Sunday Aborisade, Femi Makinde, Femi Asu, Jesusegun Alagbe and Tobi Aworinde
The Minister of Mines and Steel Development, Mr Olamilekan Adegbite, and the Chairman, Senate Committee on Solid Minerals, Mines, Steel Development and Metallurgy, Senator Tanko Al-Makura, on Friday alleged that some governors were behind the illegal mining of some solid mineral resources in the country.
Some of the solid minerals being illegally mined in different parts of Nigeria include gold, zinc, lead, tantalite, columbite, laterite and others. Adegbite told the Senate committee at an interactive session that the challenge of illegal mining was allegedly being supported by some state governors through the provision of police escort for unlicensed foreign miners in their domains.
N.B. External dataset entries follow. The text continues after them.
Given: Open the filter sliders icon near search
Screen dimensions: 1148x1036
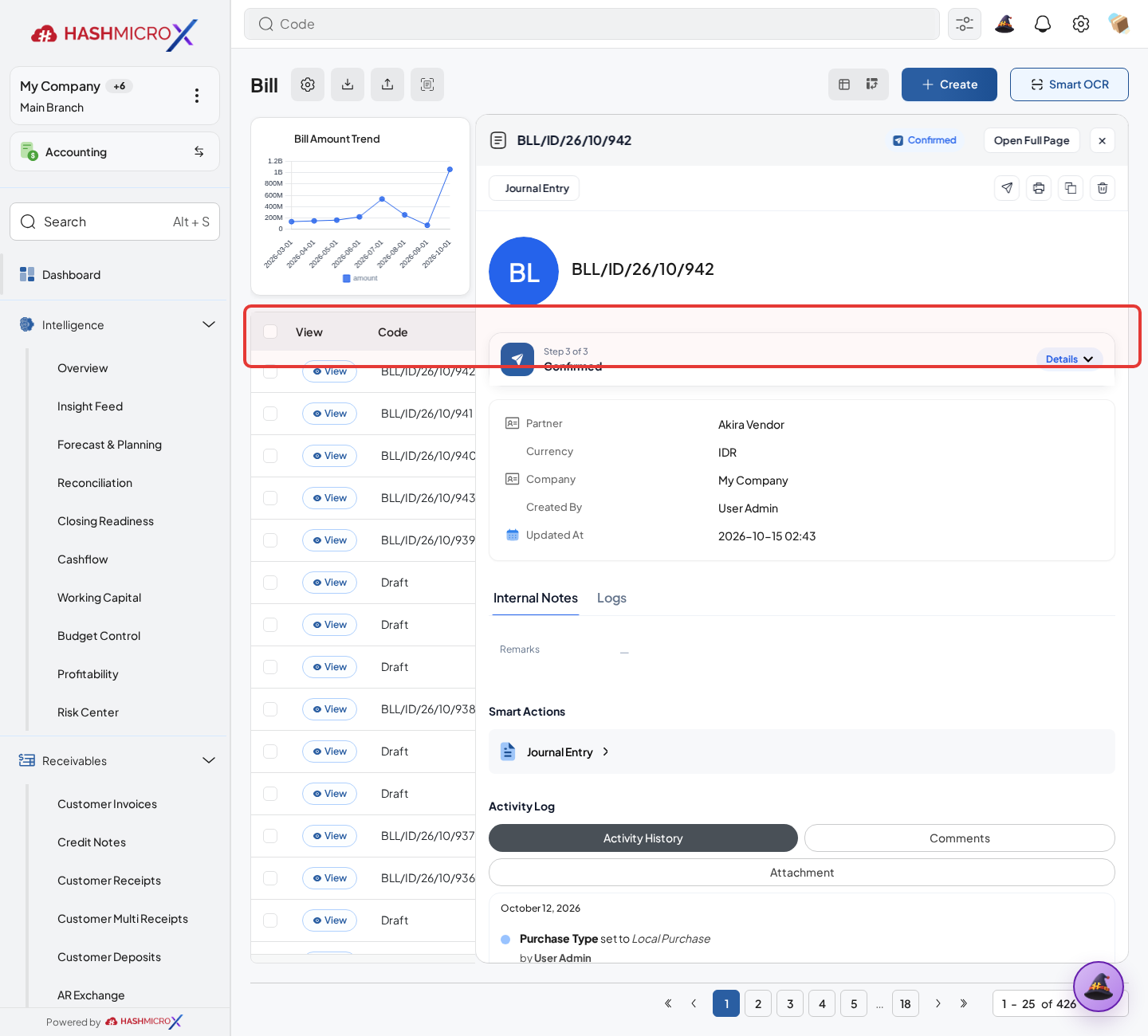Looking at the screenshot, I should (965, 24).
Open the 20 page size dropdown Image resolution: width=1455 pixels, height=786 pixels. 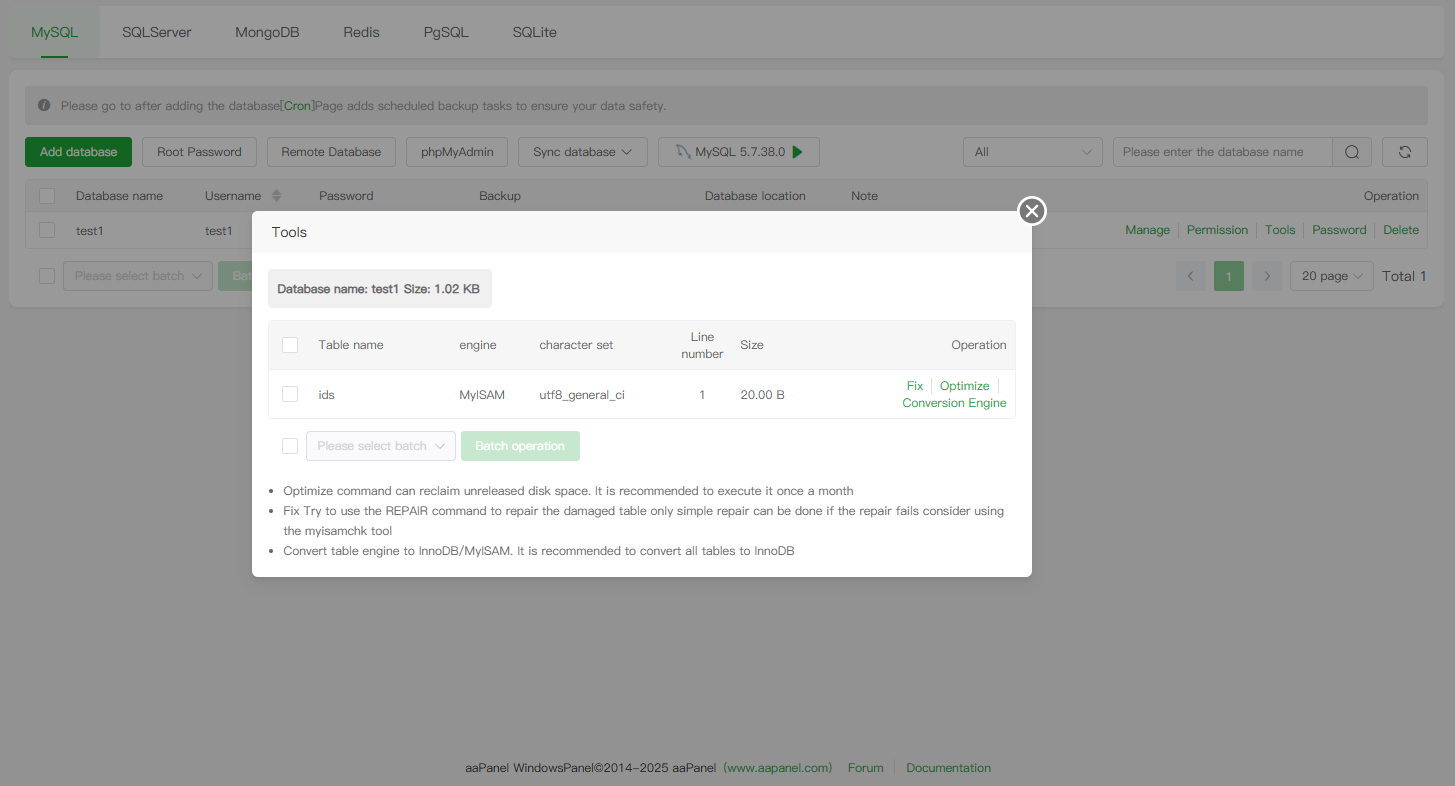(x=1332, y=276)

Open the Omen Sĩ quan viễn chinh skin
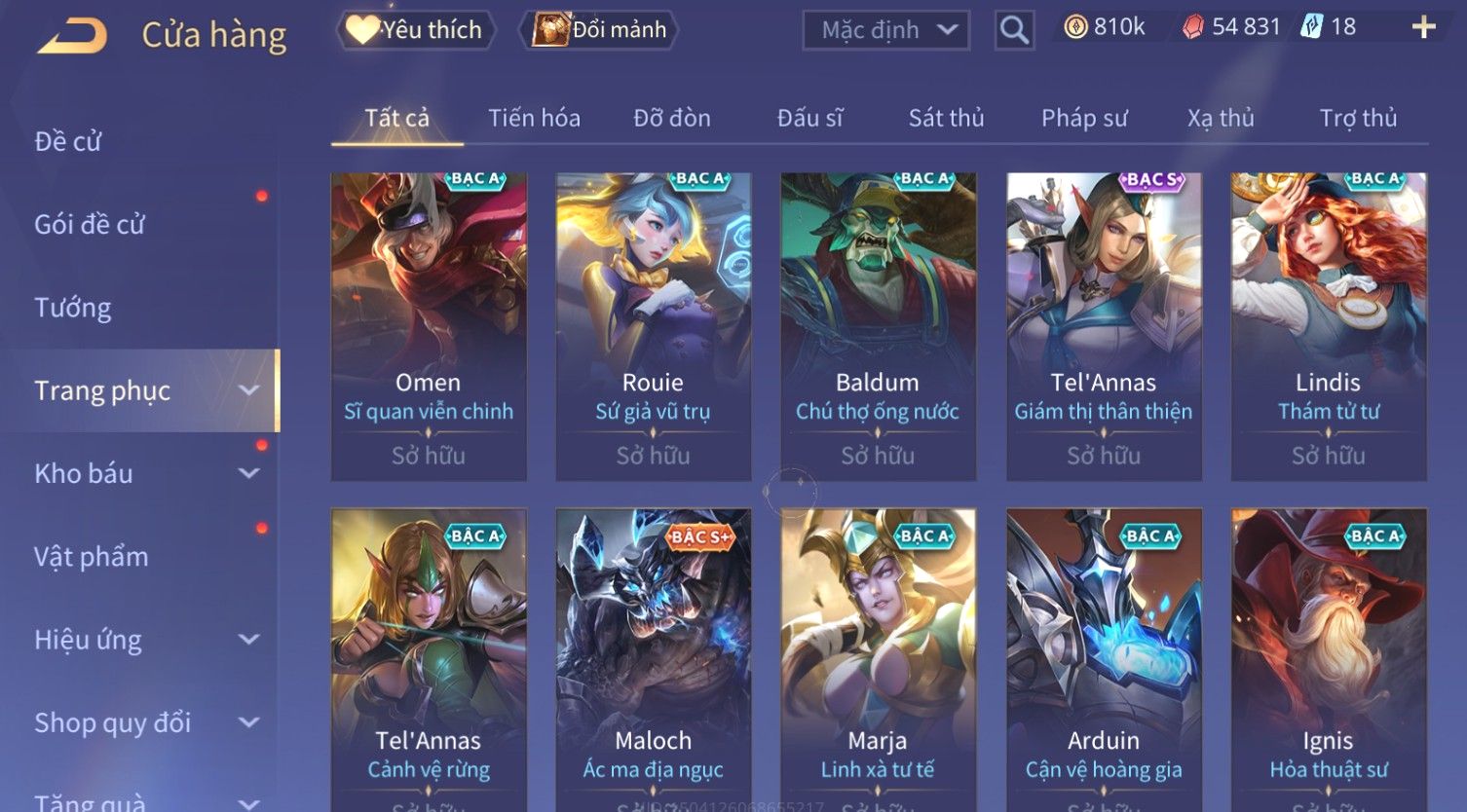429,326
Although the minister did not specifically mention the governors behind the illegal act, he said they had an “unholy” alliance with some foreign miners who were operating illegally in the country.
Adegbite said, “You will find foreign nationals encouraged by our people. Without naming them, we have some state governments that are encouraging these (foreign) nationals that we are talking about and that is why you see them with security (operatives).
“When they send them to go and do this, they need police. What do you expect a mining officer to do when the state government is backing this illegal mining?”
In his response to the issue of some state governors allegedly aiding illegal mining, Al-Makura described such governors as “illegal miners.”
He advocated a non-punitive approach to resolving the matter, which both the ministry and the Senate committee agreed was on the exclusive list of the Federal Government restricting the states’ direct development of the mining sector.
Al-Makura, who is a former governor of Nasarawa State, called on all stakeholders to develop legal and structural measures to incorporate state governments’ participation in solid minerals development.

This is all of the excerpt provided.